The exercise took two hours. For the first time in months, we were having a productive conversation about solutions instead of problems.

Formal governance won – not because it was the easiest option, but because it addressed our core issues while building on our existing strengths.

Planning for the Inevitable

But we didn’t stop there. Before implementing anything, we ran what’s called a Potential Problem Analysis. Basically, we asked ourselves: “What could go wrong, and how do we prevent it?”

We identified the most likely stumbling blocks:

  • Raj might resist new processes as bureaucratic overhead
  • Lena could get overwhelmed trying to implement changes while maintaining operations
  • Marco might quietly disengage if the structure felt too rigid

For each potential problem, we developed specific prevention strategies. We co-created the governance framework so everyone had input. We piloted it with just one team first. We scheduled weekly check-ins to course-correct before small issues became big problems.

The Turnaround

Six weeks later, something remarkable happened. Not only were we hitting our deadlines, but we were actually ahead of schedule on two major deliverables.
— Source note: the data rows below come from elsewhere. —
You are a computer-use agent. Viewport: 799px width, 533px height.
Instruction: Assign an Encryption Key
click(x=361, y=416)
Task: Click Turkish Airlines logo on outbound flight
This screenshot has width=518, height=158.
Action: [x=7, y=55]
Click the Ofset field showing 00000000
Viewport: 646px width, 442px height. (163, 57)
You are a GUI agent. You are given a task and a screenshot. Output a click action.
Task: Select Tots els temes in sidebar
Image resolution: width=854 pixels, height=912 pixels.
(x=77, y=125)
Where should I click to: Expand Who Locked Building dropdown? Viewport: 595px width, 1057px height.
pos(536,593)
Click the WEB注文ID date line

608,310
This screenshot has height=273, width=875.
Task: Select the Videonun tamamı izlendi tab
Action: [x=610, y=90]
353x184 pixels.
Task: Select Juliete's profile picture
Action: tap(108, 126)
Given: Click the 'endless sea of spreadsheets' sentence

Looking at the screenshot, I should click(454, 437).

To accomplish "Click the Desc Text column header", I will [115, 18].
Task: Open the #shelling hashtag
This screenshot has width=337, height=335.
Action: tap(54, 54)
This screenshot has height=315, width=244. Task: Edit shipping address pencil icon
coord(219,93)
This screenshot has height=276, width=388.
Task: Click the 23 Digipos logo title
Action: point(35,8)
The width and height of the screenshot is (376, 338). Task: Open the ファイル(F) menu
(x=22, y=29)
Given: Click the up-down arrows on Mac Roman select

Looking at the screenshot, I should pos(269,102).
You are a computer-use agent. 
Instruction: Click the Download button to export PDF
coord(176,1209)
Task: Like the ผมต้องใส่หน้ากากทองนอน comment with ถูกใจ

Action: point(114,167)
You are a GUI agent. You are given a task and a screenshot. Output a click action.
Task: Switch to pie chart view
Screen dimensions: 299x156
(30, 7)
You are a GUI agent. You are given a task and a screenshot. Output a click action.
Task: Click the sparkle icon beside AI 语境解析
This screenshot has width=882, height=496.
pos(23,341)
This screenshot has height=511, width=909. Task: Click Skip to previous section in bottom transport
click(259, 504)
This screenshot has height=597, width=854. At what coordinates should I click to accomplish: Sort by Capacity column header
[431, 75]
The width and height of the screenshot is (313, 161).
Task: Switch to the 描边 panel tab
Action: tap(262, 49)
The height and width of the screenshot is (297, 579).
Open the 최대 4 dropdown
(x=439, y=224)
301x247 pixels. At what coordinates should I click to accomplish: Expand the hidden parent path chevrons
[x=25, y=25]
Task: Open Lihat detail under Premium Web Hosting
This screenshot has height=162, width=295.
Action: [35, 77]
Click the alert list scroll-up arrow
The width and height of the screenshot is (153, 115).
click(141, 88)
More importantly, the team dynamic had completely shifted. Raj started saying things like, “Actually, this process is helping me spot issues earlier.” Lena stopped working 12-hour days because she finally had predictable workflows. Marco began contributing ideas in meetings instead of just implementing what others decided.

The best moment? When Raj – our biggest skeptic – looked up from his laptop during a team meeting and said, “I have to admit, I actually like knowing what everyone’s working on. Who knew structure could be liberating?”

What We Learned

Here’s what I wish someone had told me at the beginning: most collaboration problems aren’t people problems. They’re design problems.

We had talented, committed people who wanted to succeed. What we lacked was a shared framework for making decisions and moving forward together.

The tools we used – weighted scoring, problem analysis, structured governance – aren’t magical. They’re just systematic ways to channel good intentions into effective action.

If You’re Stuck Too

Maybe your team is facing something similar. Maybe you’re tired of meetings that go nowhere, projects that stall, and talented people who can’t seem to work together effectively.

If that sounds familiar, consider this: the problem might not be your people. It might be your process.

Before you reorganize, hire consultants, or escalate to leadership, try designing your way out. Use decision-making tools. Plan for problems before they happen. Create structures that support collaboration instead of fighting it.

Sometimes the best way to move fast is to slow down long enough to get the design right.


LumenEarth continues to grow and innovate in the clean energy space. Our integrated platform now serves as a model for other sustainability-focused companies looking to scale their operations. But more than that, we’ve learned that great teams aren’t born – they’re designed.